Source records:
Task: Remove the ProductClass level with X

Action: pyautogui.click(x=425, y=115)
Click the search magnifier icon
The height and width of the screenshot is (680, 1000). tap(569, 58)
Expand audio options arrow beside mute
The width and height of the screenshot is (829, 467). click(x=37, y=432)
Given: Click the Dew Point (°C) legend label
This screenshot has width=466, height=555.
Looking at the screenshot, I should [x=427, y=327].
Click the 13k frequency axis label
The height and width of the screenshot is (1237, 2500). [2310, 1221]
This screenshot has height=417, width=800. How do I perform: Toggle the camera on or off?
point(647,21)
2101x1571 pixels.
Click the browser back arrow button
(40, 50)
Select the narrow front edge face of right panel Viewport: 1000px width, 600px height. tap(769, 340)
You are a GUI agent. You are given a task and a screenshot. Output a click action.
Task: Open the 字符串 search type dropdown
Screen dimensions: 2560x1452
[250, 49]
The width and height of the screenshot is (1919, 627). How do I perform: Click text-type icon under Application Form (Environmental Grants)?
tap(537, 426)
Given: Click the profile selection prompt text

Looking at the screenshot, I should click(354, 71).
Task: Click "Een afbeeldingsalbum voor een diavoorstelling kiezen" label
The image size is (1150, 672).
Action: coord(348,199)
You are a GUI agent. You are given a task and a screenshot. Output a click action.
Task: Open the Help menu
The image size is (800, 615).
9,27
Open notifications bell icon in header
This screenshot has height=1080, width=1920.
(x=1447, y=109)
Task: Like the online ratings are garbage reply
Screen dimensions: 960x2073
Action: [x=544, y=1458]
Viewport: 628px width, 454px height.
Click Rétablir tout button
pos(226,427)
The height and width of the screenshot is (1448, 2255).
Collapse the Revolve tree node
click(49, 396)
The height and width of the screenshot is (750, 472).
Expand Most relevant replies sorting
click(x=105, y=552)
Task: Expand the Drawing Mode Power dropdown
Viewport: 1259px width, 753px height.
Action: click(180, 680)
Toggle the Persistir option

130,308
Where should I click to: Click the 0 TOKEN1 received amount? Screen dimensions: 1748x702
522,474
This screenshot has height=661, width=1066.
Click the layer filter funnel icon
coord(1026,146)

Exercise details: Switch "GUI agent" to "UI agent" throughout the rows above and reproduce them with nothing else changed.

Solution to the exercise:
Task: Remove the ProductClass level with X

Action: pyautogui.click(x=425, y=115)
Click the search magnifier icon
The height and width of the screenshot is (680, 1000). tap(569, 58)
Expand audio options arrow beside mute
The width and height of the screenshot is (829, 467). click(x=37, y=432)
Given: Click the Dew Point (°C) legend label
This screenshot has width=466, height=555.
Looking at the screenshot, I should [x=427, y=327].
Click the 13k frequency axis label
The height and width of the screenshot is (1237, 2500). [2310, 1221]
This screenshot has height=417, width=800. How do I perform: Toggle the camera on or off?
point(647,21)
2101x1571 pixels.
Click the browser back arrow button
(40, 50)
Select the narrow front edge face of right panel Viewport: 1000px width, 600px height. tap(769, 340)
You are a UI agent. You are given a task and a screenshot. Output a click action.
Task: Open the 字符串 search type dropdown
Screen dimensions: 2560x1452
[250, 49]
The width and height of the screenshot is (1919, 627). How do I perform: Click text-type icon under Application Form (Environmental Grants)?
tap(537, 426)
Given: Click the profile selection prompt text

Looking at the screenshot, I should click(354, 71).
Task: Click "Een afbeeldingsalbum voor een diavoorstelling kiezen" label
The image size is (1150, 672).
Action: coord(348,199)
You are a UI agent. You are given a task and a screenshot. Output a click action.
Task: Open the Help menu
The image size is (800, 615).
9,27
Open notifications bell icon in header
This screenshot has height=1080, width=1920.
(x=1447, y=109)
Task: Like the online ratings are garbage reply
Screen dimensions: 960x2073
Action: [x=544, y=1458]
Viewport: 628px width, 454px height.
Click Rétablir tout button
pos(226,427)
The height and width of the screenshot is (1448, 2255).
Collapse the Revolve tree node
click(49, 396)
The height and width of the screenshot is (750, 472).
Expand Most relevant replies sorting
click(x=105, y=552)
Task: Expand the Drawing Mode Power dropdown
Viewport: 1259px width, 753px height.
Action: click(180, 680)
Toggle the Persistir option

130,308
Where should I click to: Click the 0 TOKEN1 received amount? Screen dimensions: 1748x702
522,474
This screenshot has height=661, width=1066.
Click the layer filter funnel icon
coord(1026,146)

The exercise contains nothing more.